Fair enough, but his reasons tend to weaken the argument.

“It would cut the crime rate in half,” he says. “All the stoners I know are too paranoid to do anything stupid.”

Not that Timberlake himself is averse to doing dumb things.

For instance, he says, he’s come mighty close to picking a fistfight with Creed frontman Scott Sapp.

“I do not like that guy,” Timberlake shares. “‘N Sync was in a club one time, and he walked up and slapped two of the guys really hard on the back. I was thinking, ‘If he hits me like that, I’m going to fuck him up.’”

And he’s itching to see his bandmate Chris Kirkpatrick go a few rounds with Eminem.

“I think if they were in a fight, Chris would kick [Eminem's] ass,” he says. “Chris is tough. And he has a Napoleon complex too, so he’s extra tough.”

And speaking of asses, Timberlake would like us all to know that he’s more of a booty man than a breast man. But he’s not into the male anatomy at all, despite rumors about ‘N Sync-ers getting mighty close to each other on the road.

“I can honestly say that I’ve never seen Joey, Lance, JC or Chris’ penis,” he says.
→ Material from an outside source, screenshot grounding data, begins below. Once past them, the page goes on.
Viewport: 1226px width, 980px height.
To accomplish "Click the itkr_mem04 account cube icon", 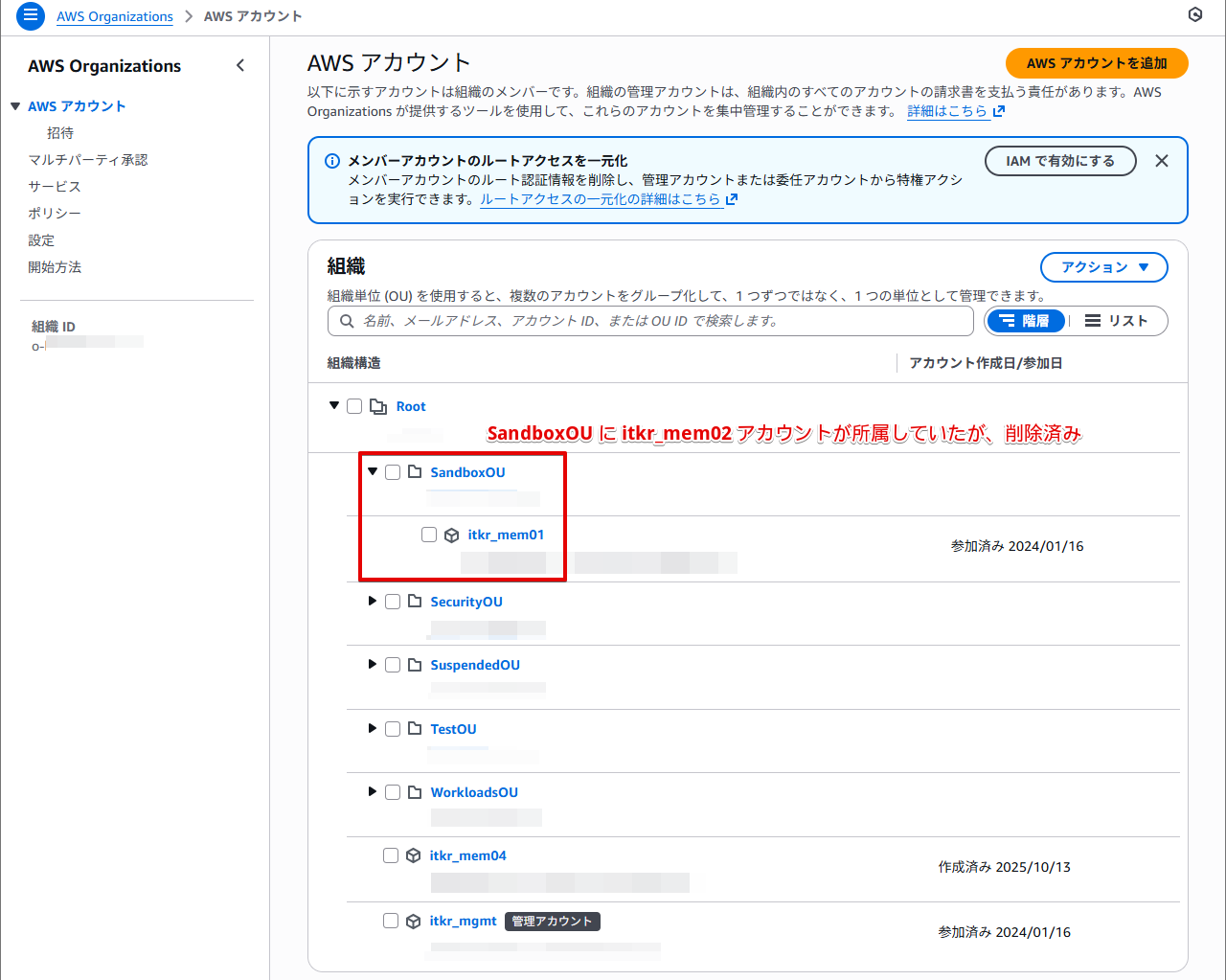I will click(414, 855).
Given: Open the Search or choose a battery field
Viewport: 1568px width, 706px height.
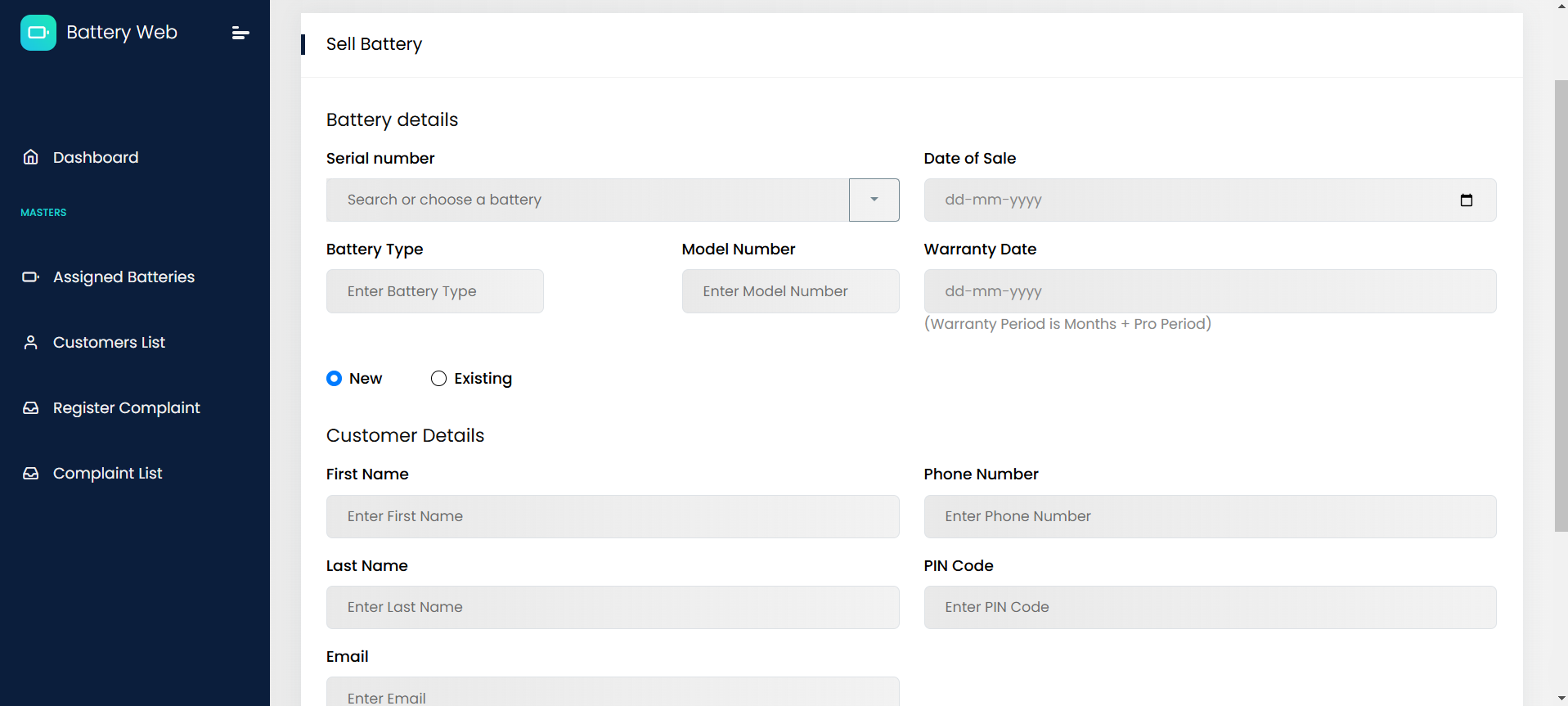Looking at the screenshot, I should (x=587, y=200).
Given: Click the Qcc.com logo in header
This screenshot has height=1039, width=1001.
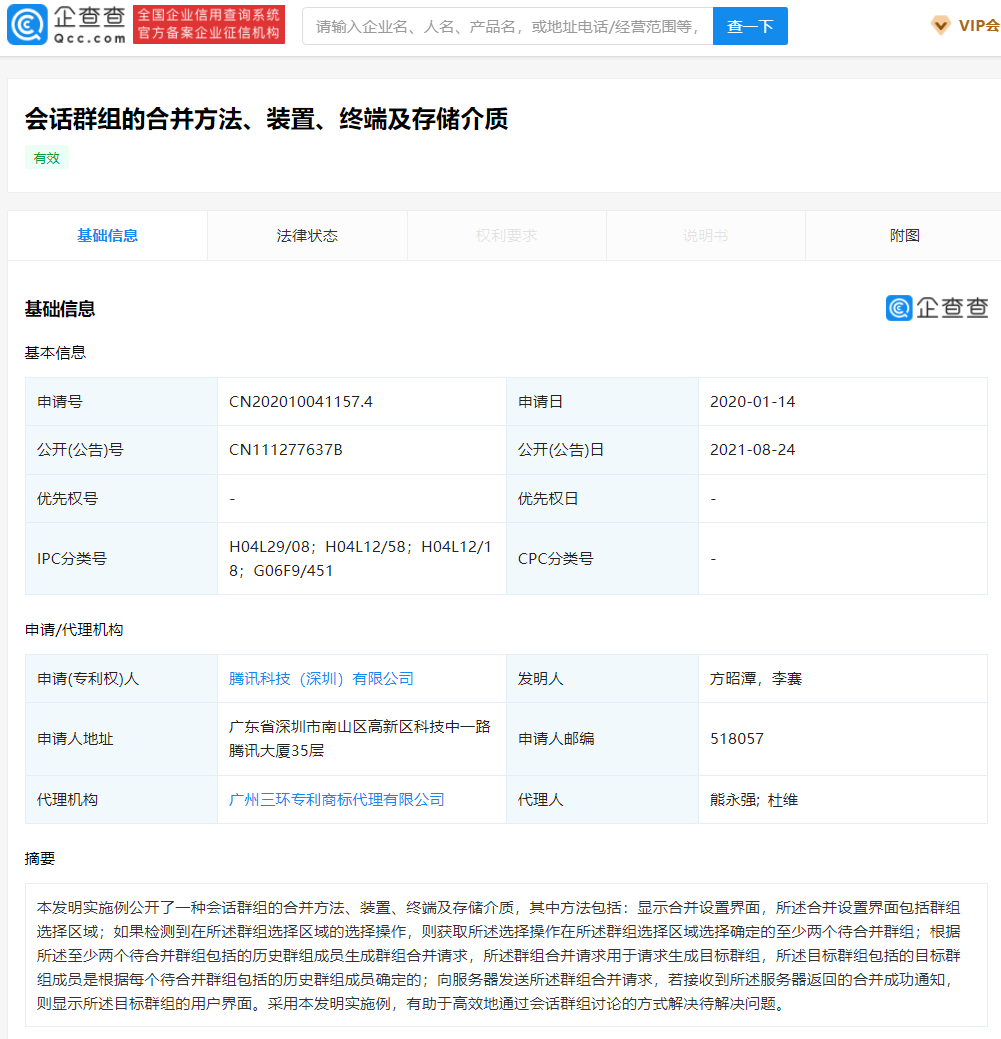Looking at the screenshot, I should [67, 25].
Or maybe he was just too high to remember?

- – - – - – - – - – - -

Speaking of butt men

“You can’t talk about the cosmos without getting back to George Clooney’s ass.”

Steven Soderbergh, to the New York Post, on how every conversation about his film “Solaris” leads to a discussion of its star’s behind, which he bares twice in the film.

- – - – - – - – - – - -

Next!



I guess it doesn’t take that long to get over Billy Bob Thornton. At least, it seems, not if you’re Angelina Jolie.

The lippy actress is said to have fulfilled her wish to get back together with her ex-husband Jonny Lee Miller.

The London Daily Mirror reports that Jolie and Miller have been spotted at various London establishments looking mighty cozy.

And at the restaurant of Claridge’s hotel the other night, one witness tells the British tab, “They were all over each other. Angelina had draped herself over Jonny and they were giggling away … People were gawping at them.”

Wake me when it’s time for the blood-vial exchange.

- – - – - – - – - – - -

Louise to the rescue

If Russell Crowe needs a shoulder to cry on, Susan Sarandon would be happy to help.

The actress says she feels Crowe’s pain about the “massive stress” of living life in the spotlight, which he has recently decried. But, she says, there are ways to deal.

“You don’t have to sacrifice your family to do this job,” Sarandon told an Australian newspaper this week. “Sure, there are a lot of demands placed on you. There’s the press to deal with, and the invasion of privacy is something else, but if you really, really like what you’re doing, you find a way to deal with the stress.”

But rather than go through all her secrets with the rest of us, she’d really prefer to discuss it with Crowe himself.

“If Russell Crowe wants to speak to me about this,” Sarandon says, “I’ll be glad to talk with him.”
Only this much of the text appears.